Today marks the kick-off of the Autumn Festival in Takayama, a charming town located in Japan’s mountainous Gifu prefecture. With a history dating back over 350 years, the festival is one of two similar celebrations that take place in Takayama each year (the other is the Spring Festival, held April 14 and 15), each of which honours a different town shrine. The Autumn Festival, which runs from October 9-10, is also known as the Hachiman Festival, since it celebrates the deity of the Hachiman Shrine.
In honour of the festival, around a dozen special floats called yatai are brought out from their storehouses. These impressive floats are several centuries old and feature intricate designs carved by Japanese craftsmen. Some also have life-like mechanical puppets that emerge from recesses at the top of the float and perform dances for spectators.

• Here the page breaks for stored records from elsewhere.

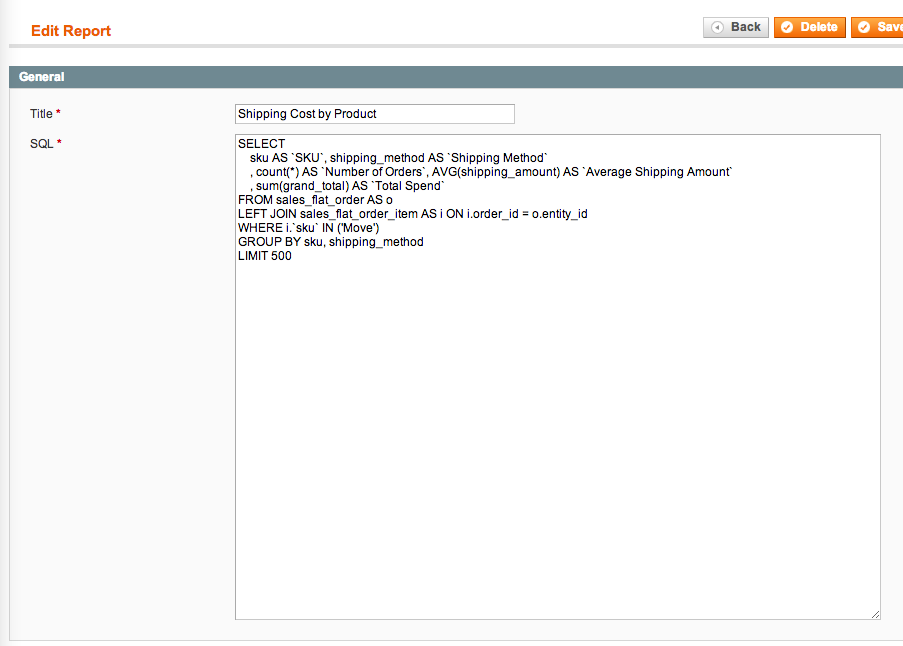Image resolution: width=903 pixels, height=646 pixels.
Task: Grab the SQL textarea resize handle
Action: tap(875, 614)
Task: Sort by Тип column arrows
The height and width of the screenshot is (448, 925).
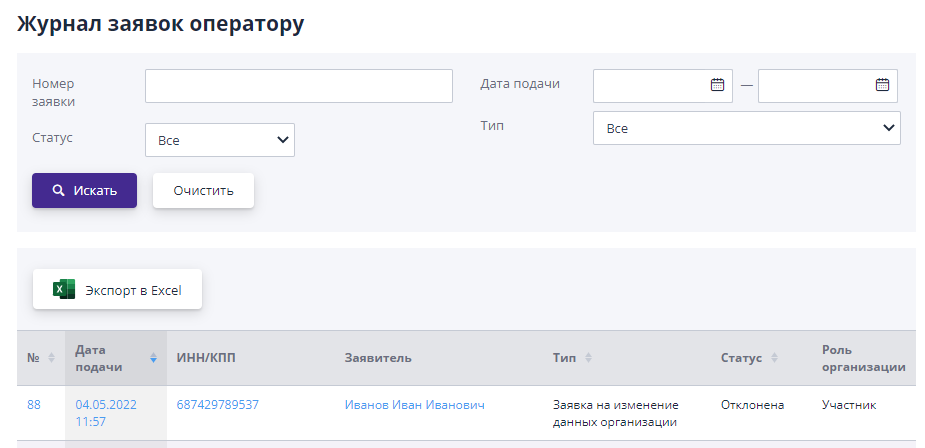Action: coord(588,358)
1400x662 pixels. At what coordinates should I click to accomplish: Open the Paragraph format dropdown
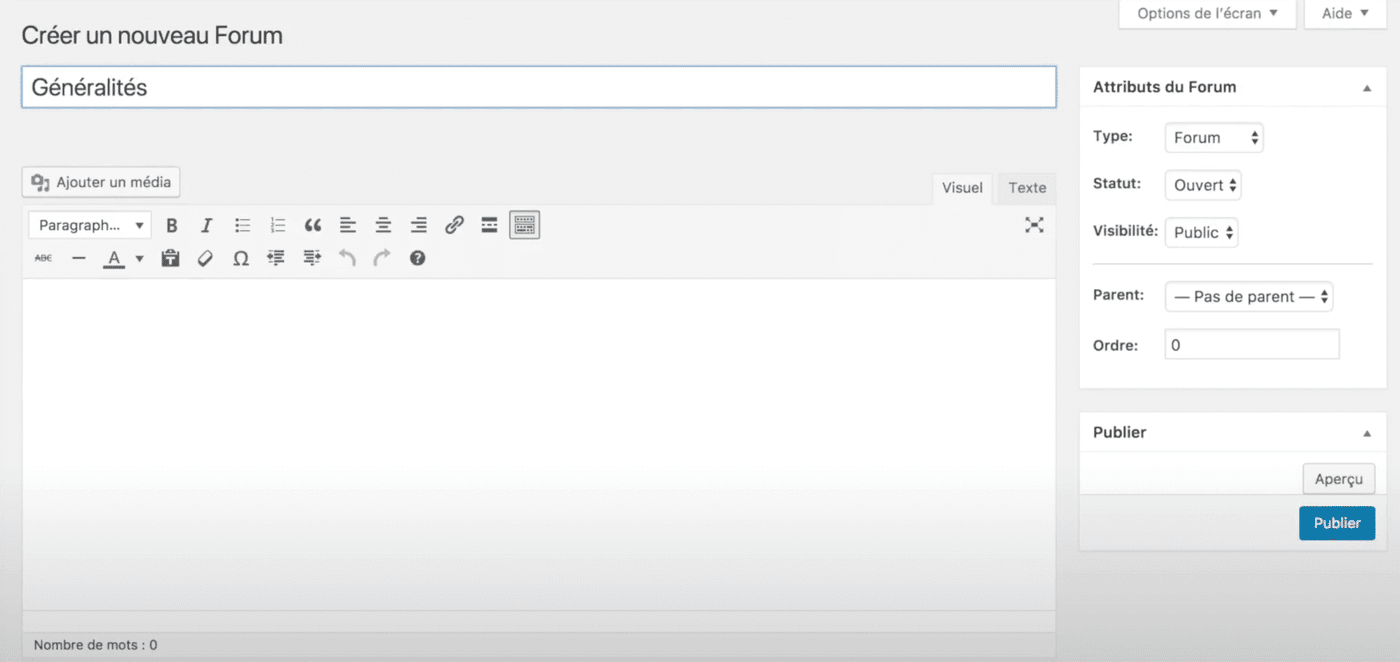coord(90,225)
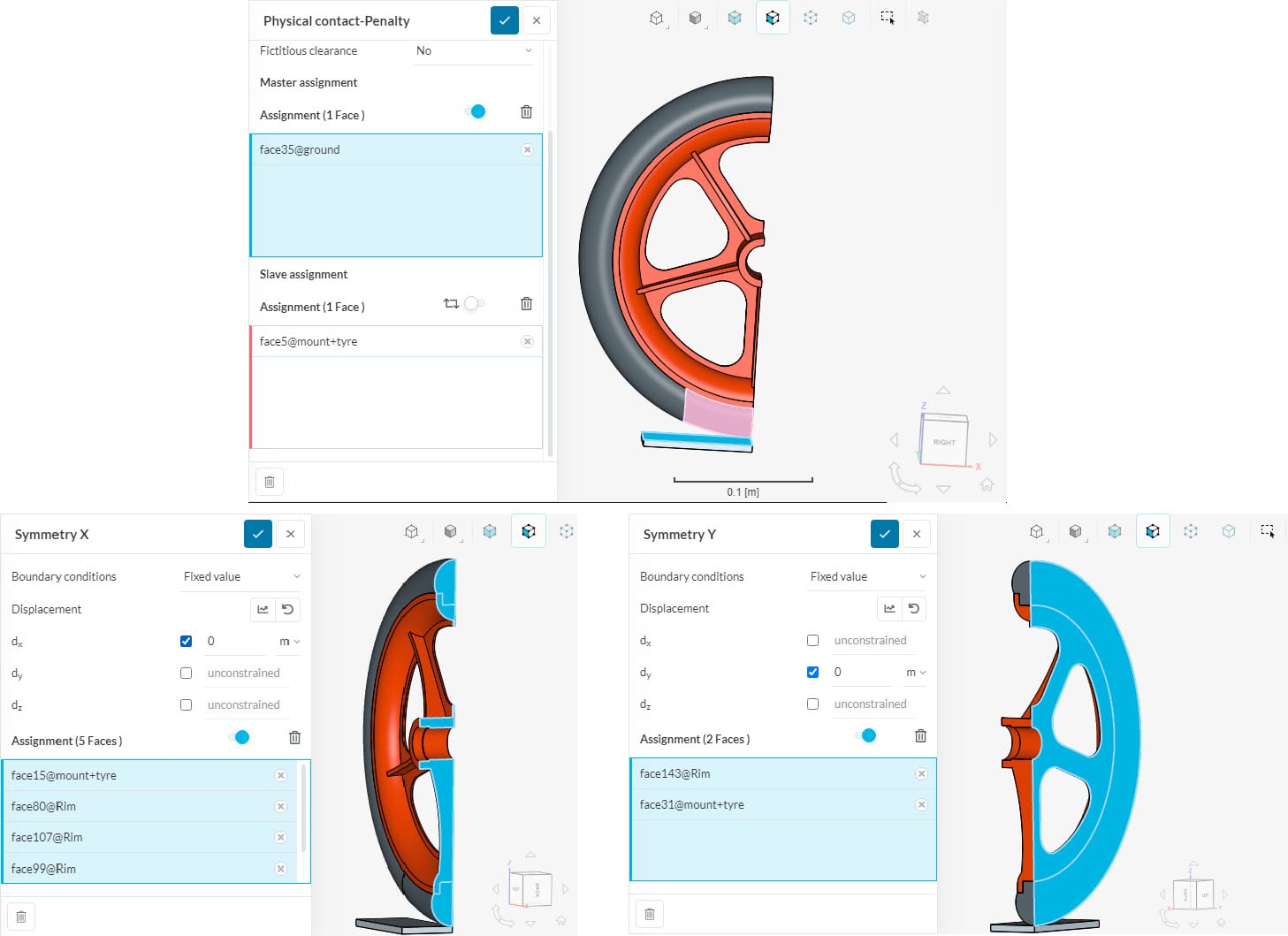Remove face5@mount+tyre from slave assignment
This screenshot has height=936, width=1288.
coord(527,342)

The festival features loads of street food and a colourful procession of a portable shrine, said to contain the festival’s Shinto deity, around town; but the evening celebrations are the most magical part of the event, when heavy festival floats are pulled through the streets of Takayama’s beguiling old town. Glowing lanterns illuminate the parade and musicians play flutes and stringed instruments as the floats are dragged by participants dressed in traditional costumes.
If you miss the festival, you can still still some of the beautifully-designed floats at Takayama Matsuri Yatai Kaikan museum, where they’re exhibited throughout the rest of the year.